## Texte fourni
LLes mesures conservatoires : la « bouée de sauvetage » | Droit international

Le Premier Livre des Rois de la Bible Hébraïque rapporte la sagesse avec laquelle le Roi d’Israël Salomon pu trancher le litige opposant deux femmes revendiquant leur maternité sur le même enfant. A vrai dire, ces deux protagonistes avaient chacune d’elles donner naissance à un nouveau-né. Seulement, l’un d’eux ne survécut pas, conduisant ainsi l’une des femmes parties au litige à prétendre faussement que l’enfant survivant était le sien. Afin d’établir la vérité, le Roi Salomon dû mettre les parties dans une situation qui conduisit l’une d’elles à renoncer à ces prétentions. Mais ce jugement de Salomon aurait-il pu être prononcé s’il était advenu que la mort avait aussi, par concours de circonstances, frappé l’enfant survivant ?

Ce récit biblique met assez bien en lumière les aléas attachés au jugement que toute institution appelée à rendre justice doit prendre. En effet, la disparition ou l’altération de l’objet même sur lequel porte un litige est une éventualité à laquelle une instance juridictionnelle peut faire face. Et c’est dans l’optique de conjurer ce risque que les organes juridictionnels se sont dotés de la capacité de prendre des mesures conservatoires.

## Matériel recueilli
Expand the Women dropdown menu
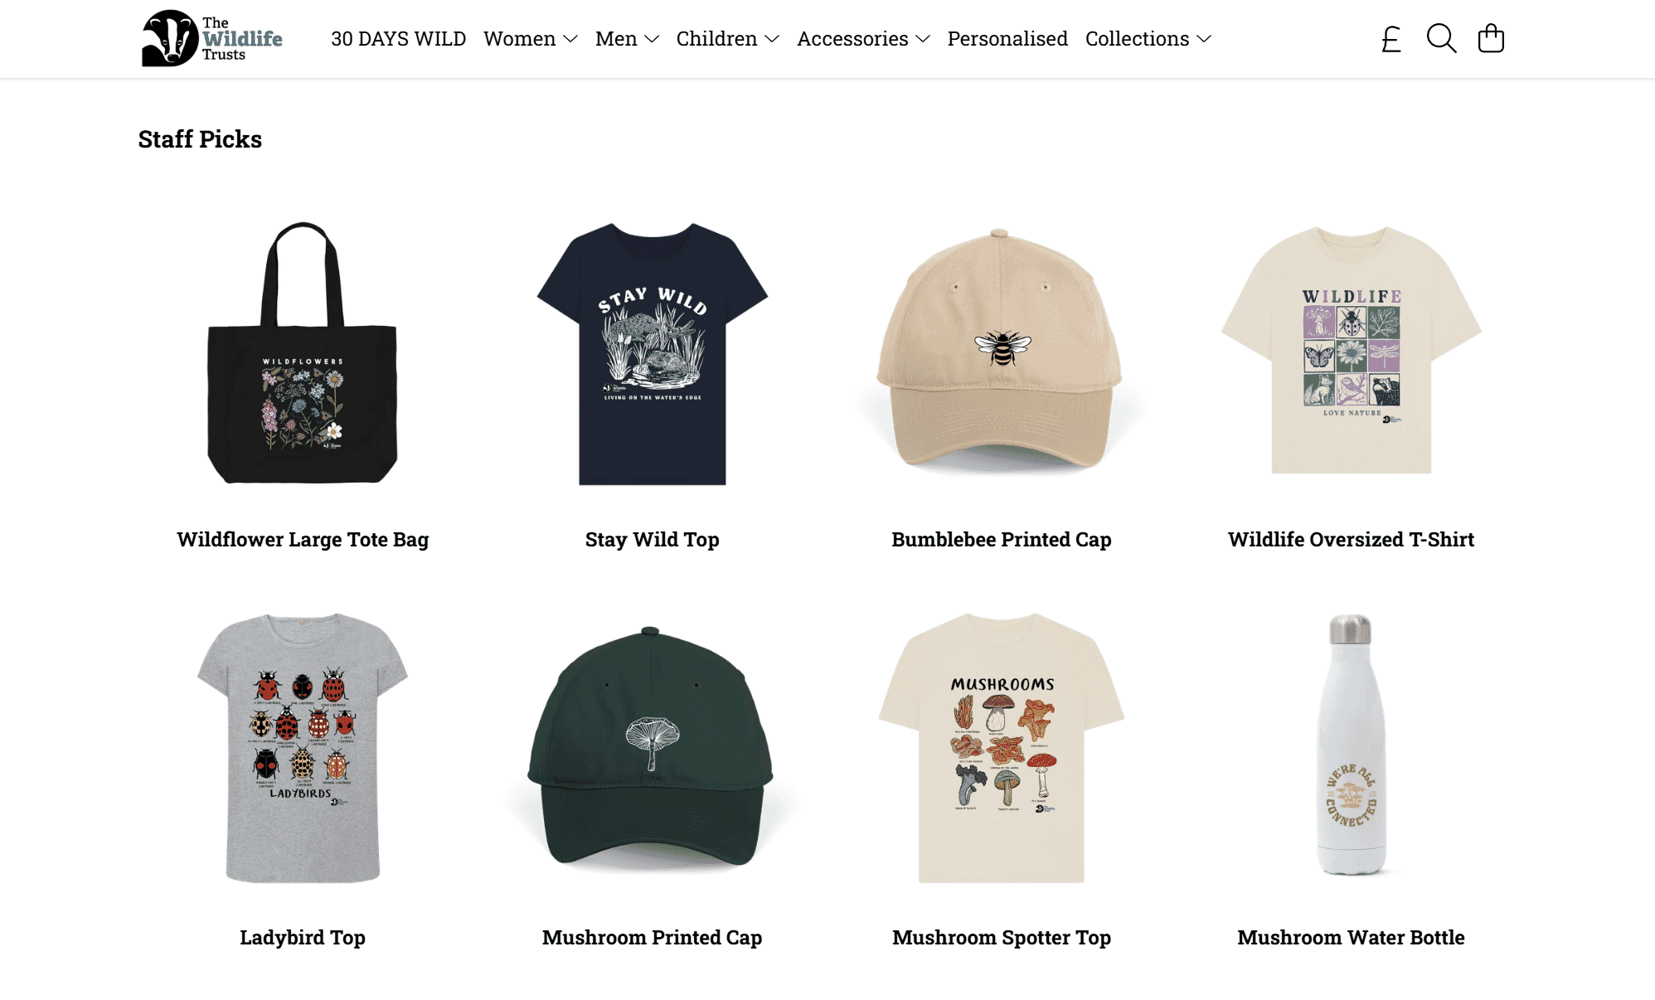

## Tâche à faire
Continuez le texte sur les mesures conservatoires en reprenant juste après sa dernière phrase.

## Réponse proposée
Il s’agit d’un ensemble de prescriptions émises en vue de sauvegarder l’objet de la décision par laquelle une juridiction met définitivement fin à un litige. L’examen de cette « bouée de sauvetage » constitue le cœur de la thèse de droit international public que je prépare au sein de l’Ecole Doctorale de Droit de l’Université Jean Moulin Lyon 3. Mon intérêt personnel pour ce sujet résulte de mon appétence pour la recherche en droit international public, discipline juridique fort passionnante. Mais d’un point de vue purement scientifique, l’enjeu de mon sujet de thèse réside dans l’ambition de pallier le défaut d’analyse scientifique de la technique indispensable des mesures conservatoires devant un type de juridiction internationale en particulier : les juridictions pénales internationales.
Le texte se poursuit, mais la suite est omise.